**** GIVEN DATA
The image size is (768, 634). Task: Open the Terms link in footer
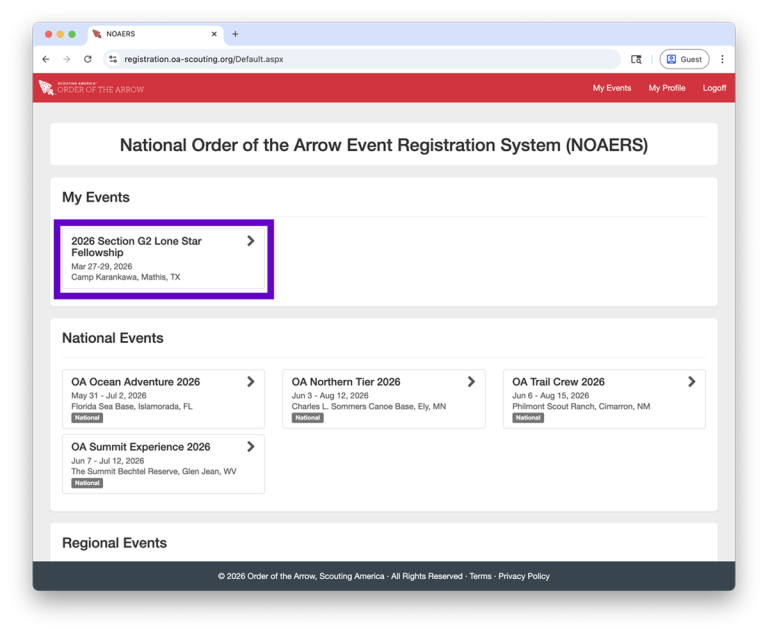[480, 576]
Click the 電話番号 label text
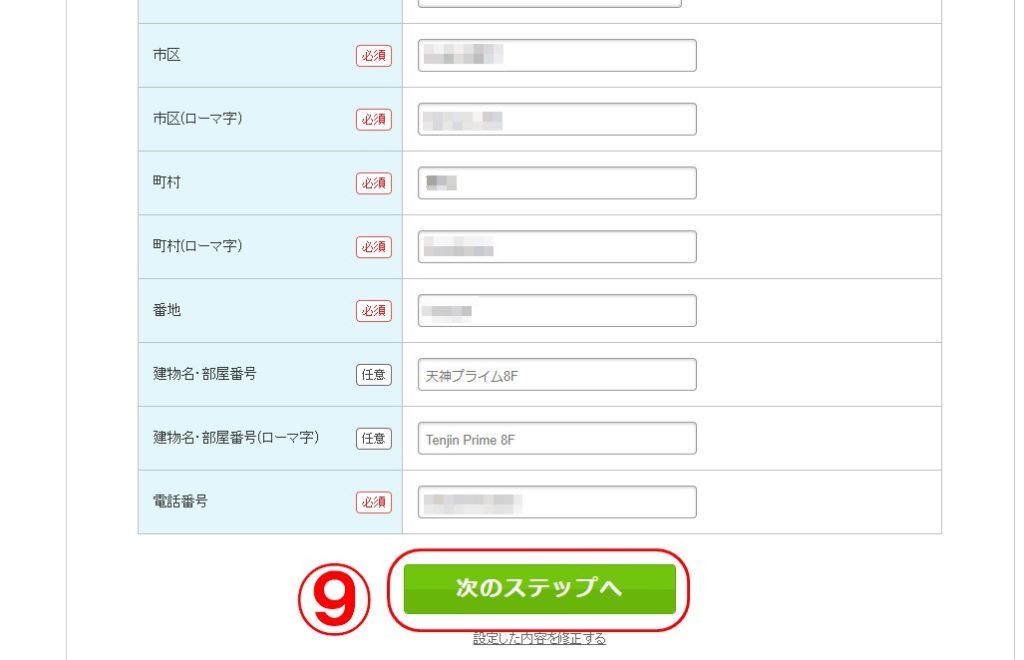The height and width of the screenshot is (660, 1024). tap(181, 502)
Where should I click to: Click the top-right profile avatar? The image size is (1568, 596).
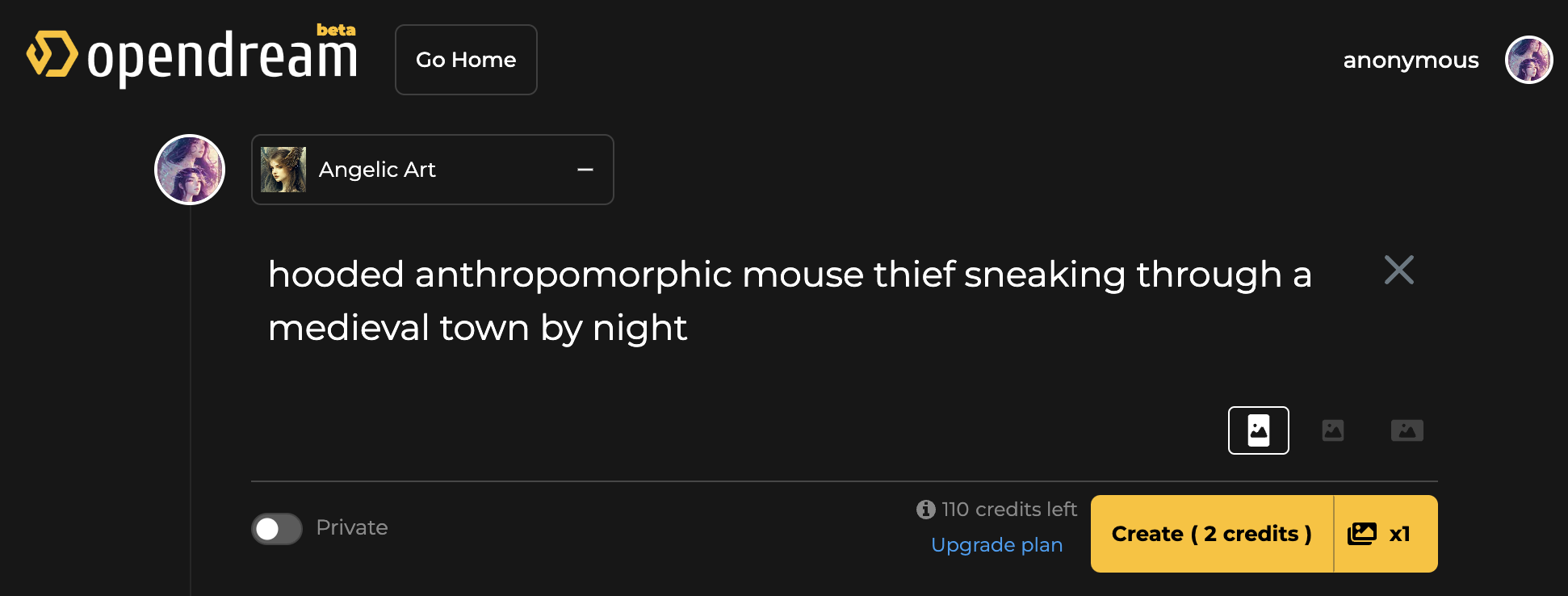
********
> **YOUR ASSIGNMENT**: Write every record out again exactly as written. Pictures don't belong in the copy.

> **WRITTEN SOLUTION**:
The image size is (768, 634). Task: Open the Terms link in footer
[480, 576]
Click the 電話番号 label text
The height and width of the screenshot is (660, 1024). tap(181, 502)
Where should I click to: Click the top-right profile avatar? The image size is (1568, 596).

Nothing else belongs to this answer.